Jaye: The best is that I get to see him grow up and be a part of his life, and that I have this whole other family to share life with! The most challenging is the loss. I haven’t had any sense of regret, but I still have pain. Making an adoption plan for my son was the hardest thing I’ve ever done, but has also been the most beautiful. It’s a weird balance sometimes, because I’m happy how everything turned out but I still have brokenness because of it.
What advice do you have for anyone fearful of openness?
Stacey: Prospective adoptive parents need to do the heavy lifting of discerning why openness scares them. Is it jealousy? False stereotypes? Not wanting to “share?” Barring a true issue of trauma or safety, research tells us that some degree of openness is best for the adoptee. At its core, adoption is about “sharing.” Our kids come from a family of origin and that cannot be erased or ignored.
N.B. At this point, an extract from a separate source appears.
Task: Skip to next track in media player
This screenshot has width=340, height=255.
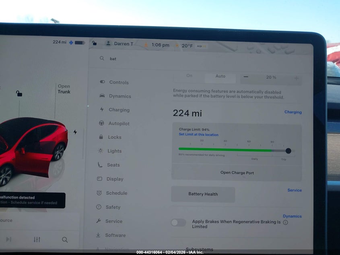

Jaye: Like any new relationship, there is an adjustment period and everyone has to learn their new roles. Communication is key and knowing what to expect helped me. Stacey was good at sharing their willingness to spend time with me while still giving me room to process and grieve. I think the best way to look at adoption relationships is like family, because that’s what it is.
How has open adoption been a good thing for you? How do you think it will affect your child(ren)?
Stacey: I have joked before about how lucky I am to have someone (besides their dad) who is just as crazy about my kids as I am! Whenever they meet a milestone or do something special, one of the first things I want to do is share that with their birth moms. I hope both our children grow up feeling confident in their story and whole—knowing that they do not have to choose between their biological family and their adoptive family. We’re all on the same team, and we’re all in it for the same reason—which is for them. As our daughter has gotten older (she has a different birth mom who we are also close to), I am glad I can answer her questions and facilitate a relationship with her birth family. When she tells me, “I want to talk to [my birth mom],” I can say, “Great! Me too! Let’s call her.”
Jaye: I cannot imagine not having an open adoption now that I’ve experienced it. When I was pregnant I wasn’t sure how much I wanted to see my son. I was afraid seeing him would make it more difficult, but I’ve now realized it makes it easier. I can’t get enough of him! Stacey has helped my transition and experience immensely, simply by being open with me and available. Stacey and her family have treated me like any other family member, which has been really good for me. Fear of abandonment or loss of a relationship with my son has never been an issue, which is extremely important in an open adoption relationship.
Jaye, is there anything you want people to understand about women who have placed their baby for adoption?
Jaye: I’ve been lucky to have a ton of support regarding my decision to place my son for adoption. I’m thankful I haven’t had many people question my decision or intention. I think the most beneficial thing for birth moms is for people to understand their decision was out of love, and that birth moms will never “get over” it. Placing a child for adoption is a life-long journey, and although so much good comes out of it, there will always be loss too.